CDP suspends its offer on TIM, Rome denies wanting to take control


PARIS (Reuters) – Public financial group CDP and its partners Macquarie Asset Management and Open Fiber said on Wednesday they would not submit an offer on Telecom Italia’s (TIM) fixed network by the deadline set for this day, fueling speculation about the future of the Italian telecom operator.

Under-Secretary of State Alessio Butti, in charge of the government’s strategy for broadband telecommunications, denied press reports that the government was considering a full takeover of TIM.

“To talk about a complete takeover is pure fantasy,” he said on the sidelines of an economic event in Rome on Wednesday.

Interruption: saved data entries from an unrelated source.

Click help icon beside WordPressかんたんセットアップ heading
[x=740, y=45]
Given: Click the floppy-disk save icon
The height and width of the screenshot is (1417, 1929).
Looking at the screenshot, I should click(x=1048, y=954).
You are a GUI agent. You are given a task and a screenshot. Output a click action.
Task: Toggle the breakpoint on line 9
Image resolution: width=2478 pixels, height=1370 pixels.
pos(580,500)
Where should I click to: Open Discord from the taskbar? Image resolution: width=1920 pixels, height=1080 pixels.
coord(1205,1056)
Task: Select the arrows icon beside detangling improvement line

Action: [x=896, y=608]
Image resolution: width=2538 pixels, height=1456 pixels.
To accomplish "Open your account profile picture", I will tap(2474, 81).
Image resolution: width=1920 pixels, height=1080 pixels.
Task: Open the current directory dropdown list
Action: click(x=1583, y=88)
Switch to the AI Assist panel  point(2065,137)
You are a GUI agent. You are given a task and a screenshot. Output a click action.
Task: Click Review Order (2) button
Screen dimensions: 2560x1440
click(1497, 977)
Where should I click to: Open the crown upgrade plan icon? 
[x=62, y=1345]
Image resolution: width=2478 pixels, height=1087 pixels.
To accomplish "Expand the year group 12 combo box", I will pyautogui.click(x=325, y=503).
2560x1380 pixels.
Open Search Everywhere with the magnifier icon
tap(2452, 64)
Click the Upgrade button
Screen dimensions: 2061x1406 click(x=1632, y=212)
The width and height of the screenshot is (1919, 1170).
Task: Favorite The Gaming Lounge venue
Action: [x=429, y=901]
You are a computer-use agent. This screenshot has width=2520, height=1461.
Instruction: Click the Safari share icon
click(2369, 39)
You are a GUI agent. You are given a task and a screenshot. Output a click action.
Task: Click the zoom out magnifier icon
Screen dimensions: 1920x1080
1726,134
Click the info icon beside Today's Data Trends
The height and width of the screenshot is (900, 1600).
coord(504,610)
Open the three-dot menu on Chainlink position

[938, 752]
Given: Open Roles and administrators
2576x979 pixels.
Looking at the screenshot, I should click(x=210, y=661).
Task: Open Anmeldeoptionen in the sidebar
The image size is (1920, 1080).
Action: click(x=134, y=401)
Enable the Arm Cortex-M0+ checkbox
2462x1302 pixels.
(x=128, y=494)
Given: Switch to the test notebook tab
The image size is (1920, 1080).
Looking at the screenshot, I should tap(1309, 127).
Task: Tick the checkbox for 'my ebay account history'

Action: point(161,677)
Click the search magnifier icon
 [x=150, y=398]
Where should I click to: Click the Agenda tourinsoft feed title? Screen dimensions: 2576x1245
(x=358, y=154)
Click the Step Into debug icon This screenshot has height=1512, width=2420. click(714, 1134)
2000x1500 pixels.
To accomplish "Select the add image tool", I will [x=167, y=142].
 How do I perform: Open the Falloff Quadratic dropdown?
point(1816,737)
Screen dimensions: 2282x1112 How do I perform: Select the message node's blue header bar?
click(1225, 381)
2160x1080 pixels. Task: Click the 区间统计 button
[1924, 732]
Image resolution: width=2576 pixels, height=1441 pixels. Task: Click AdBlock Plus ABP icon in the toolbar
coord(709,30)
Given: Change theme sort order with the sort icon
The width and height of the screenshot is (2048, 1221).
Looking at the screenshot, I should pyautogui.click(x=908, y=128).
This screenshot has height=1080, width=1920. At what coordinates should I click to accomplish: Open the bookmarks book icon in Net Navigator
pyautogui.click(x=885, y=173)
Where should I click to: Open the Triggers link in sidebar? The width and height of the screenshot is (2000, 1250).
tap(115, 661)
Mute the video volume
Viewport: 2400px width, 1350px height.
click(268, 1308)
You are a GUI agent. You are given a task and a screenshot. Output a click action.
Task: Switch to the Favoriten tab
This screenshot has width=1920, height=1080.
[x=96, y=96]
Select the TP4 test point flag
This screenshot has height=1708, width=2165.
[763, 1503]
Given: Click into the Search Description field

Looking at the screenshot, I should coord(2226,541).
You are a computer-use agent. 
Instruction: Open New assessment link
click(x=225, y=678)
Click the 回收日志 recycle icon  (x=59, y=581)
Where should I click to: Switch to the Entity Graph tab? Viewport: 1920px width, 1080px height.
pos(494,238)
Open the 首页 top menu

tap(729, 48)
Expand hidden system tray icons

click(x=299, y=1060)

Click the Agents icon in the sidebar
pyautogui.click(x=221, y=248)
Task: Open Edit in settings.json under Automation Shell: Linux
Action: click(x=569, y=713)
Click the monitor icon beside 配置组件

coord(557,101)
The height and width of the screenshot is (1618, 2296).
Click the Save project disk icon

The government’s objective is to secure control of TIM’s fixed network, said Alessio Butti, adding that it was still necessary to define the means to achieve this.

On the Milan Stock Exchange, TIM shares fell 4.7% around 2:20 p.m. GMT after falling more than 8% earlier in the session.

Italy wants to improve the speed and accessibility of broadband services across the country, while supporting TIM as the operator, which employs more than 40,000 people, is heavily indebted.

CDP’s offer on TIM’s fixed network, encouraged by the previous government of Prime Minister Mario Draghi, was part of the broader project to bring together the network activities of TIM and those of its competitor Open Fiber, supposed to create a national broadband telecommunications champion controlled by the CDP.

But this project has come up against the reluctance of the new government formed by Giorgia Meloni, which decided on Monday evening to suspend the offer of CDP on the fixed network of TIM, according to government sources to Reuters.

Rome wants to find by December 31 the “best viable market solutions” to support TIM. The CDP indicated on Wednesday that it wanted to participate in the working group proposed by the government.